CKDによって高まる歯周病や虫歯リスク/歯学博士照山裕子

「100歳まで食べられる歯と口の話」<45>

日本は歴史上で初めて「50歳以上の人口が半数を超える」国になりました。来年には人口の約4分の1が後期高齢者になると推測され、こうした背景をふまえて、健康長寿の鍵を握る生活習慣病の予防や進行抑制に対する研究は加速度的に進んでいます。

肝臓と腎臓が人体にとって非常に重要な部位であることから「特に大切なこと」を表す意味で使われている「肝腎要(かんじんかなめ)」という言葉があります。

腎臓は血液をろ過する重要な臓器です。体の中にたまった老廃物や水分、余計な塩分などを尿と一緒に排せつし、恒常性の維持に欠かせない働きをしています。約100万個のネフロンという特殊な構造が腎臓の基本単位ですが、毛細血管が球状に絡まった糸球体と尿細管から構成されています。
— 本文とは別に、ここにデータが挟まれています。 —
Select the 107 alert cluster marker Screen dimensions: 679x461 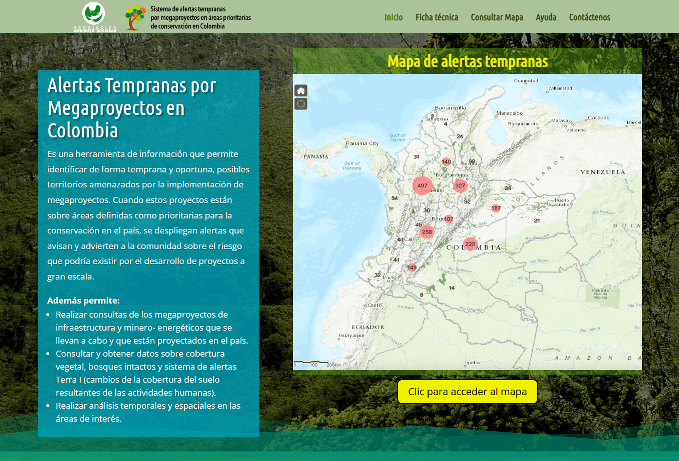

特に糸球体は繊細な組織であるため、加齢による老化だけでなく、糖尿病、高血圧といった、血管に負荷のかかる生活習慣病などの影響を受けやすいとされています。ダメージを受けると当然、本来体の外に出すべき悪いものが体内に蓄積されることになります。

腎臓の機能低下が慢性的に続く状態にあるCKD(慢性腎臓病)は新たな国民病といわれるほど患者数が増えている疾患です。2023年時点の国内での患者数は約1480万人で、これは成人の7人に1人という計算になります。

歯科の領域では生活習慣病をもつ患者さんに対する歯周病リスク管理が日常臨床の柱となっていますが、CKDも同様です。腎臓の働きのなかに「ビタミンDを活性化させて骨を丈夫にする」という役割があるため、障害されると骨の代謝やカルシウムの吸収がうまくいかなくなり、結果歯を支える骨にも影響が出てきます。免疫機能が低下するので細菌に対する抵抗力も弱まります。人工透析や薬の影響による「口の渇き」は、歯周病だけでなく虫歯リスクも上昇させます。